# Attendance Tracking System

- Date: 23/01/2023
- Description: Attendance Tracking System


## CW_Preprocessing

This is a simple attendance tracking system created to check students attendance for all module sessions of a department in a current semester. This program:
- reads the module attendance csv files from a folder
- parses the column headers
- cleans the original data
- writes the attendance dataframes into an sqlite3

## Import Modules

In [6]:
#required modules for CW_Preprocessing code
import pandas as pd
import numpy as np
import os
import sqlite3
import re

## Functions

#### DataFrame Preparation

In [7]:
class CW_Preprocessing: 
    'CW_Preprocessing class'
    def get_attendance_details_df(self, clm):
        '''
        extracting details of attendance record from the columnn names
        input:
            clm:the columnn names, list type 
        return: 
            dfSessions: the attendance details, dataframe type
        
        '''
        dfSessions = pd.DataFrame(clm,columns = ["details"])
        dfSessions =  dfSessions["details"].str.strip("\n").str.split("\n",expand = True)
        columns = ["week", "date", "time", "type", "room"]

        if dfSessions.shape[1] == 6:
            columns.append("is_excluded")
        else:
            pass

        dfSessions.columns=columns
        dfSessions[['semester', 'week']] =  dfSessions['week'].str.split('.', expand=True)
        dfSessions["week"] = dfSessions['week'].str.replace('W','').astype(int)
        dfSessions[["start_time","end_time"]] = dfSessions["time"].str.split("-", expand = True)
        dfSessions = dfSessions.drop(columns="time")
        dfSessions.index.names = ["sessions_id"]

        return dfSessions

    def get_attendance(self,file_name):
        '''
         Read all attendance record from csv files
         input: 
             takes in the name of the file
         Return two dataframes : 
             Attendance record and the attendance details of the modules 
        '''
        file = file_name # file name 
        path = ".\\data\\" # Folder Path
        df22COA111 = pd.read_csv(path+file,index_col=0)
        clm = df22COA111.columns.to_list()
        
        dfSessionDel = self.get_attendance_details_df(clm)
        df22COA111.columns = np.arange(len(df22COA111.columns))

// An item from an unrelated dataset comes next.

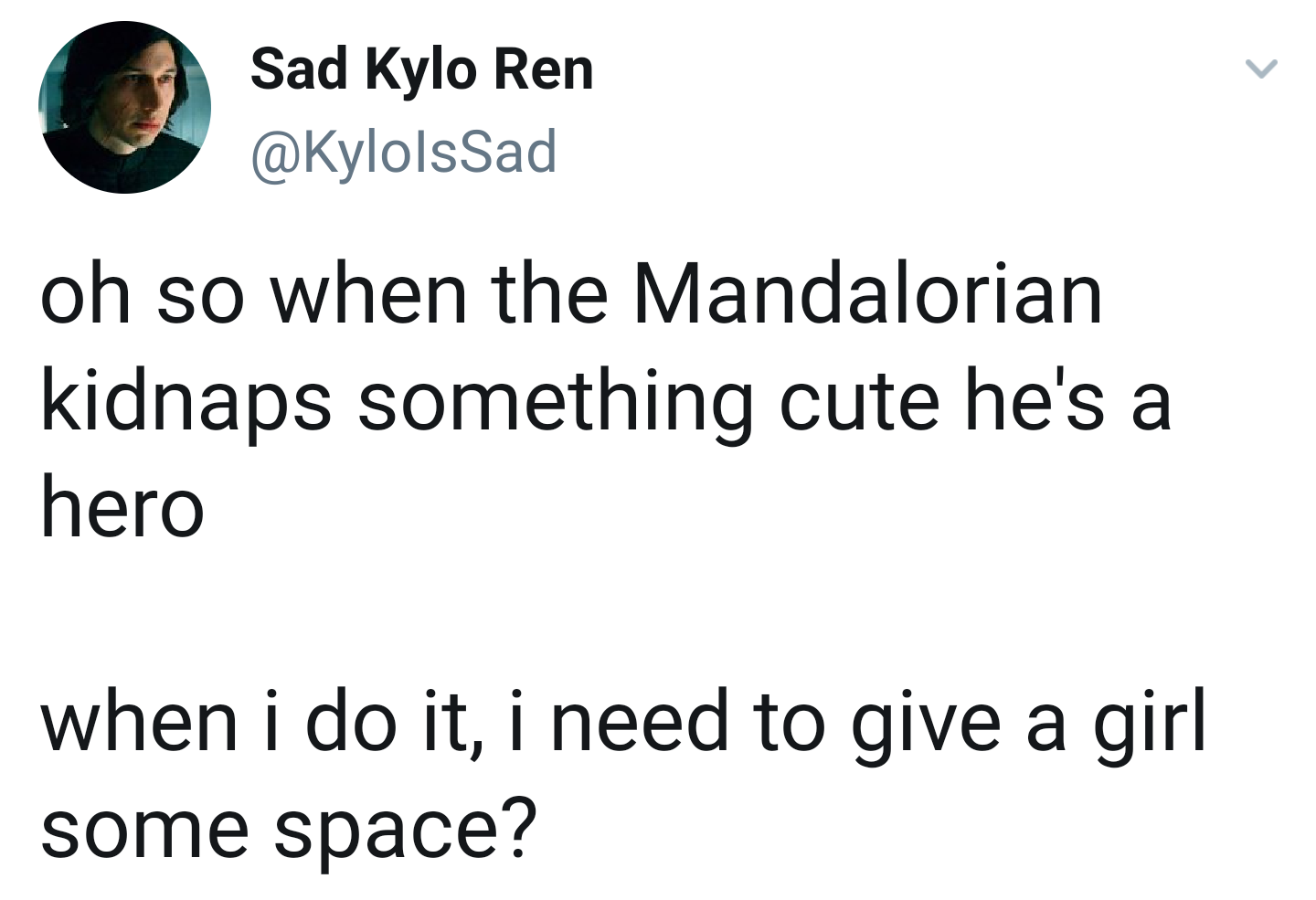This screenshot has height=900, width=1316.
Task: Click the word "Ren" in the display name
Action: [543, 69]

        return df22COA111,dfSessionDel

#### Data Cleaning

In [8]:
def clean_df(dfData):
    '''
    Copy and clean the module attendance dataframes
    input:
        dfData: the module attendance dataframe
    output:
        dfClean: returns a cleaned copy of the dataframe
    '''
    dfClean = dfData.copy()
    dfClean.columns = np.arange(len(dfClean.columns))
                     
    dfClean.dropna(axis=0, how='all', inplace=True)
    dfClean.dropna(axis=1, how='all', inplace=True)
    
    dfClean = dfClean.replace('Ex', np.nan)
    mapping = {'GPS': True, 'X':False}
    dfClean = dfClean.replace(mapping)
    
    dfClean.index.names = ['student_id']
    
    return dfClean

#### Database Operation

In [9]:
def write_to_db(dfData,TableName):
    '''
    write the dataframe to the DB
    input:
        dfData: dataframe
        TableName: dataframe name, string type
    '''
    conn = sqlite3.connect('CWDatabase.db')
    dfData.to_sql(TableName,if_exists='replace',
                  index=True,
                  con=conn) 
    conn.close()

## Main Code

In [10]:
def main():
    '''
    main function of the preprocessing code 
    ''' 
    file_list = os.listdir(".\\data\\") # puts the files from the folder into a list
    mask = "([A-Za-z]+\d+)" # match sequence
    
    for file in file_list: 
        attendance_object = CW_Preprocessing() 
        df22COA111, dfSessions=attendance_object.get_attendance(file) # read attendance from the CSV file
        dfClean = clean_df(df22COA111) # clean dataframe 
        dfCleanT = dfClean.transpose()# columns become the rows ()
        dfCleanT.index.names = ["sessions_id"] # index becomes sessions_id 

        # writing data into the DB
        match_obj = re.search(mask,file) # search for sequence in filename to generate a match object 
        module_code = match_obj.group()
        write_to_db(dfCleanT,
                module_code)
        write_to_db(dfSessions,
                module_code+"_Sessions")

#calling main function  
main()